- Born: Ronald Terrance Borchardt February 18, 1944 Wausau, Wisconsin, U.S.
- Died: July 15, 2025 (aged 81) Lawrence, Kansas, U.S.
- Education: University of Wisconsin–Madison University of Kansas
- Occupation: Pharmaceutical chemist
- Scientific career
- Fields: Medicinal chemistry
- Thesis: A stereochemical approach to the adrenergic system (1970)
- Doctoral advisor: Edward E. Smissman

= Ronald T. Borchardt =

American pharmaceutical chemist (1944–2025)

Ronald Terrance Borchardt (February 18, 1944 – July 15, 2025) was an American pharmaceutical chemist.

== Life and career ==
Borchardt was born in Wausau, Wisconsin, on February 18, 1944, the son of Martin and Helen Borchardt.
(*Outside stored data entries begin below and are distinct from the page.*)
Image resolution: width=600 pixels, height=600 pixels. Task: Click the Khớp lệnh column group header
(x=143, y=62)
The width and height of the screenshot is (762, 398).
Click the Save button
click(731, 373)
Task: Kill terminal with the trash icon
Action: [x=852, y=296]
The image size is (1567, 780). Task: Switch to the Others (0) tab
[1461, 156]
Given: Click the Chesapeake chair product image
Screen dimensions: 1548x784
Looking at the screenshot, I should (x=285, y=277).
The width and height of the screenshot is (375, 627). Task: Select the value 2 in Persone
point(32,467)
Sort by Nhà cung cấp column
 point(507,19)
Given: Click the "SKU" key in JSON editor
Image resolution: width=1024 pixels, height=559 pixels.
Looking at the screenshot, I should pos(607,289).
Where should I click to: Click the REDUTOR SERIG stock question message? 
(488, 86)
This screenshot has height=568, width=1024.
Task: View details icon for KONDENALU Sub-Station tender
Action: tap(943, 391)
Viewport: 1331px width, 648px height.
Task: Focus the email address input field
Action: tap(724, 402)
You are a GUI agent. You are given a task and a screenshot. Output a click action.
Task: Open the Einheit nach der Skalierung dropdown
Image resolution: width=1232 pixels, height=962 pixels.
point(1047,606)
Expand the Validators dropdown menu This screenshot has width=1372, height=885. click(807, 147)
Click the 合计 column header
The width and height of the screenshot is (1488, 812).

He attended the University of Wisconsin–Madison, earning his BS degree in pharmacy in 1967. He also attended the University of Kansas, earning his PhD degree in medicinal chemistry in 1970. After earning his degrees, he worked as a postdoctoral fellow at the National Institutes of Health.

Borchardt served as a professor in the department of pharmaceutical chemistry at the University of Kansas from 1971 to 2015. During his years as a professor, in 1981, he was named the Solon E. Summerfield distinguished professor.

== Personal life and death ==
In 1966, Borchardt married Pamela Bohl. Their marriage lasted until Borchardt's death in 2025.

Borchardt died in Lawrence, Kansas, on July 15, 2025, at the age of 81.